Roll up! Roll up! Begin to forget what showbusiness is, never mind whether or not any other business might bear some resemblance to it.
Notes found in the gutter of The Cut after the Monday 5th October preview of Annie Get Your Gun:
List Of The Final Few Rough Edges To Be Smoothed Off Before Opening Night on the 16th October
(If found, please return to radical opera director Richard Jones immediately)
- Check with the theatre: will there be people sitting throughout the auditorium?If so will have to re-think the set as people sitting on the left won’t be able to see into the bedroom.
- Also, the screen door may obscure the views for people sitting at the front of the stalls.
- Also, people towards the back of the stalls won’t be able to see anything if there are people sitting in the row in front of them. Must remember to introduce seating rake or strip out every other row of seating.
- Remember to ask Ultz to have another think about his “recessed letter-box Portakabin* in Cinemascope” set design. Making it very difficult to have people do anything other than move to the left or to the right. (Thank goodness there’s no choreography in my radical reinvention of the classic musical! Would be impossible. lol!) Must think more like Sir Trev, more Old Vic: deepen stage so cast don’t have to line dance though. Far too much like window ledge. Cast keep threatening to jump. Can’t think why.
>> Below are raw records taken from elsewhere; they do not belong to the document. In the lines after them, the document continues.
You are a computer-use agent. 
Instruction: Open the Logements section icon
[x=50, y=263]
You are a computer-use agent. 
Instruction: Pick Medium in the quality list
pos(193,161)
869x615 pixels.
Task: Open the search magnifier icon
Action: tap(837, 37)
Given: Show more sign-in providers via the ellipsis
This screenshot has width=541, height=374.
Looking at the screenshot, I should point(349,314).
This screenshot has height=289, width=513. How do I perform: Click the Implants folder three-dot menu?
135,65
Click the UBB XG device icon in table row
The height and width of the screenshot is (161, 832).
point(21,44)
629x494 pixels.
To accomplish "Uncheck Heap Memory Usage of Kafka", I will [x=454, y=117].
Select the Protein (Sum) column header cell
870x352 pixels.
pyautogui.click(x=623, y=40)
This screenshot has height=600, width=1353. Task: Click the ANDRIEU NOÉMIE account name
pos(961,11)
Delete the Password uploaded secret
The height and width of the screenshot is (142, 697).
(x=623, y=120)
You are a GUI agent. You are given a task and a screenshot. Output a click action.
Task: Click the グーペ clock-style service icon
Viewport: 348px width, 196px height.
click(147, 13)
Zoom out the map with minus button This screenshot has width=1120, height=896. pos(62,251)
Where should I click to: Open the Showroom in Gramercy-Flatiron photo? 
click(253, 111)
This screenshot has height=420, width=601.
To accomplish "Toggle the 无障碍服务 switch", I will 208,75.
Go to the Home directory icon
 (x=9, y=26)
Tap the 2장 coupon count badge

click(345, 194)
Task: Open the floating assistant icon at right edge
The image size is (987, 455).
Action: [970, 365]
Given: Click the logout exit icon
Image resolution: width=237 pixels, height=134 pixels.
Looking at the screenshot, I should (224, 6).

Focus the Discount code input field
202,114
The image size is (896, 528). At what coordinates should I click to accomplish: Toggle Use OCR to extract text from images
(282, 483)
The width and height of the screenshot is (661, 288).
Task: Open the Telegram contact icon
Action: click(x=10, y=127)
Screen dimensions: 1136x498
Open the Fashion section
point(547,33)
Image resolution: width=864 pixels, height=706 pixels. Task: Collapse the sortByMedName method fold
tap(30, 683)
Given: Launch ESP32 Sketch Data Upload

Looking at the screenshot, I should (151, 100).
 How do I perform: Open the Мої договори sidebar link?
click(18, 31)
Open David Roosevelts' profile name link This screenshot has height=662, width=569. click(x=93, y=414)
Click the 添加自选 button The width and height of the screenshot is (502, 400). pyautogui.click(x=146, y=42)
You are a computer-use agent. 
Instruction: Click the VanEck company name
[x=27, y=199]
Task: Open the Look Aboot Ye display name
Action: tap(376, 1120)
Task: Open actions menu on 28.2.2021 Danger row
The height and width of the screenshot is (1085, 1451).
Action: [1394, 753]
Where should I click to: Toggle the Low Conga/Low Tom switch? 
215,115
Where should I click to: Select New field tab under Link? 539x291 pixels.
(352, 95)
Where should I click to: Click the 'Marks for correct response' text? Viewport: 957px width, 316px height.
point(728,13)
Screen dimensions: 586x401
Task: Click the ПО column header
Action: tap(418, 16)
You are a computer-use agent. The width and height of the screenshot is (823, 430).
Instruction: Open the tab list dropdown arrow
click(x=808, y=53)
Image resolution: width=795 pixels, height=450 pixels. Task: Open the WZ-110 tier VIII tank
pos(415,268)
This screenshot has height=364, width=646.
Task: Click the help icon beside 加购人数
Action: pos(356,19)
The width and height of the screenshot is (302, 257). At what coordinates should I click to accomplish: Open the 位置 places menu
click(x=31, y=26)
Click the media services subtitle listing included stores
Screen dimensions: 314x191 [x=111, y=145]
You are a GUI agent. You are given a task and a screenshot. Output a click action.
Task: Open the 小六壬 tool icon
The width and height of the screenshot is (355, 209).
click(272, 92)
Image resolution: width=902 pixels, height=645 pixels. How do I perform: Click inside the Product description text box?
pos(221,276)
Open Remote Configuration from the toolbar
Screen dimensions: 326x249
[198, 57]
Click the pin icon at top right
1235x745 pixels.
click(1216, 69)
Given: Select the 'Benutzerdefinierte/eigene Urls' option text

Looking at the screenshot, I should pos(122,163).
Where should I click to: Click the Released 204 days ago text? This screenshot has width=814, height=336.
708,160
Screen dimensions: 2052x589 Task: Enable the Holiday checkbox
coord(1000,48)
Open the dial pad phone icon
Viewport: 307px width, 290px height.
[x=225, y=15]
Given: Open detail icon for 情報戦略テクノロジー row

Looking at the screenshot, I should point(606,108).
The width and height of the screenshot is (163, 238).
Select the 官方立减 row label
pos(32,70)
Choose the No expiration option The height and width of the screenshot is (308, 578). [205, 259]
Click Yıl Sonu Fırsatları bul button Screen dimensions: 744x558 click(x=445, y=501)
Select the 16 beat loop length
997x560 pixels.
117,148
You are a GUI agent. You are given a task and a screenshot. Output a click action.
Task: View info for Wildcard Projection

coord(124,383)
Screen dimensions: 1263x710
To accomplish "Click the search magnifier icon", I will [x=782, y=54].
- Oh, must organise getting some proper programmes printed instead of photocopied sheets.
- Thought I heard riots outside before we went up tonight. Apparently there are no numbers printed on the tickets or on the seats. Seems a bit unprofessional. Must have a word with the theatre about it as the audience were looking very grumpy before we even started.
- Before press night, I MUST MUST MUST decide which period it’s set in. I WILL decide. Difficult though. I like the fifties diner Fablon set on the right hand side of the stage but I also like our Churchill, Chairman Mao and Hitler gags. Obviously it’s really set in the 1880s but then again the show was written in 1946. Hmmm. Might not have time to sort this all out before press night (16th Oct). May just have to say it’s “timeless” or something.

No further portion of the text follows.